I nod, squaring my shoulders. He will. Stephan always keeps his promises.

A ping sounds from Stephan’s phone, breaking the tense silence. He glances down at the screen, and for a moment, a flash of something like satisfaction crosses his face. But it’s gone as quickly as it appeared, replaced by his usual stoic mask.

“Something’s happening with the Ravens,” he says, his deep voice tight with controlled excitement. “Looks like there’s been an attack on one of their warehouses. Could be the start of an internal power struggle.”

I feel a savage surge of pleasure at the news. Those fuckers. If they’re tearing each other apart from the inside… good. Let them destroy each other. Saves me the trouble.

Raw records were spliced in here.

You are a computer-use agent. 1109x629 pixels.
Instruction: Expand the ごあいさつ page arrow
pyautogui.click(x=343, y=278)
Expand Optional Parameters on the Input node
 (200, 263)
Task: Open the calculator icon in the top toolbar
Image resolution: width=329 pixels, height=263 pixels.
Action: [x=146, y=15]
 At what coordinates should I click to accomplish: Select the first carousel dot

Stephan slips his phone back into his pocket, already moving toward the door. “I have to go check this out. You going to be okay here?”

I nod, not trusting myself to speak. Stephan hesitates, then reaches out, giving my shoulder a quick squeeze.

“Okay,” he says, his deep voice surprisingly gentle. “Take some time, Clara. Think it over. But don’t take too long. We need to move on this, one way or the other.”

He turns to go, and I bite down hard on my bottom lip. I taste blood, the coppery tang flooding my mouth.

Sorry, kiddo, I think, my hand stroking my stomach. But I have to do what’s best for both of us.

“Stephan, wait.” My voice sounds strange to my own ears, hollow and distant.

He pauses, looking back at me expectantly. I take a deep breath, steeling myself.

“Go ahead and set up that appointment. I’ll… I’ll take care of it. Today.”

Relief flashes across Stephan’s face, chased by something that might be sympathy. “Good, Clara. I know it’s hard, but it’s the right decision. The only decision.”

I nod, not able to meet his eyes. He’s right. I know he’s right.

But that doesn’t make it any easier.

The door clicks shut behind him, and I’m alone. Just me and the tiny life growing inside me. The life I’m about to snuff out before it even has a chance to begin.

There’s no way I can have this baby.

I’m sorry, I think again, a single tear sliding down my cheek. I’m so sorry.